La bêtise économique

L’actualité économique, côté pile, côté face, par Catherine Malaval et Robert Zarader

Raymond Davos ou l’économie d’Ubu

Posted by labetiseeconomique sur février 8, 2010

Le 31 janvier, le rideau est tombé sur le 40e forum économique de Davos qui ne faisait que modestement souhaiter « repenser », « redessiner », « reconstruire le monde ». Rien de moins. En toile de fond, tout le monde s’accorde autour d’un constat : l’Occident (Europe et Etats-Unis) est en désarroi et les pays émergeants (Brésil, Chine, etc.) jouent désormais les premiers rôles. Sur scène, les chefs d’entreprise se succèdent, perdus et sans conviction pour inviter chacun à repenser le système, son financement et les politiques publiques. Les banquiers, regonflés à l’hélium étatique dénoncent le populisme des politiques tout en restant tétanisés. Les économistes clament leur innocence et jurent qu’on ne les y prendra plus. Nicolas Sarkozy harangue des foules peu attentives en dénonçant les irresponsables du système… ceux-là mêmes qui, en masse, l’ont conduit au pouvoir. En bref, on entend de toutes parts un discours qui tourne en rond, un discours qui ne tourne plus rond…

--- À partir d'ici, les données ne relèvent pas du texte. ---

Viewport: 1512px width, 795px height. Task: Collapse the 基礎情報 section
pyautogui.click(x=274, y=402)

Il y a du Raymond Devos dans le grand guignol de Davos. Le spectacle de l’économie-spectacle fait irrémédiablement penser au sketch de Raymond Devos, « le plaisir des sens », où des automobilistes sont prisonniers d’un sens giratoire et de rues qui n’offrent aucune sortie possible. « Qu’est-ce que c’est que cette voiture noir là qui ralentit tout? C’est le corbillard, il tourne depuis quinze jours ! Et la blanche là, qui vient de nous doubler? Ça, c’est l’ambulance! Priorité! Il y a quelqu’un dedans? Il y avait quelqu’un. Où il est maintenant? Il est dans le corbillard. »

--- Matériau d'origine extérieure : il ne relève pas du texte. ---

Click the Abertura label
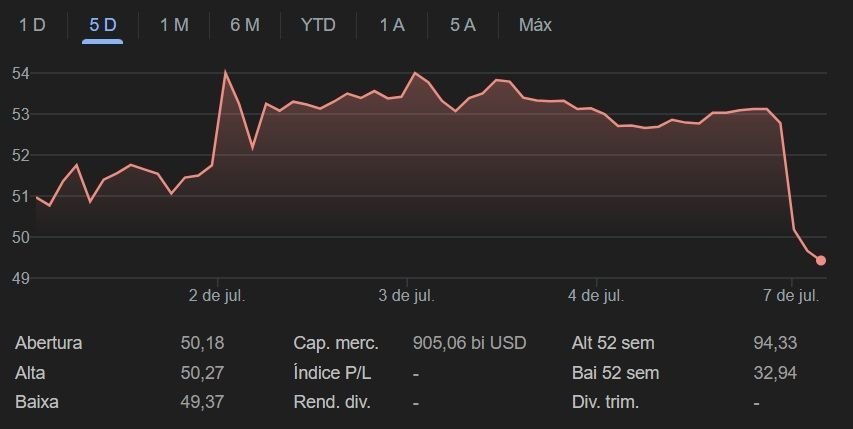The height and width of the screenshot is (429, 853). pyautogui.click(x=49, y=343)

Davos laisse le même sentiment : sans issue et ubuesque. Là aussi, ce sont des acteurs impuissants qui tournent en boucle et s’expriment pour ne rien dire. Et pendant ce temps-là, c’est ailleurs que le monde se repense, se redessine et se reconstruit, avec des agences de notation et des financiers sauvés des eaux par les Etats, qui attaquent la Grèce, l’Espagne et le Portugal en mettant à mal l’euro. Lord Robbins, un des pères de l’économie politique moderne, aussi cynique que Raymond Devos, aimait à définir l’économie comme l’art de sortir un lapin du chapeau où on l’avait préalablement placé. La finance actuelle ne ferait-elle que réinventer cette pratique en faisant ressortir la crise du chapeau où elle l’a placé?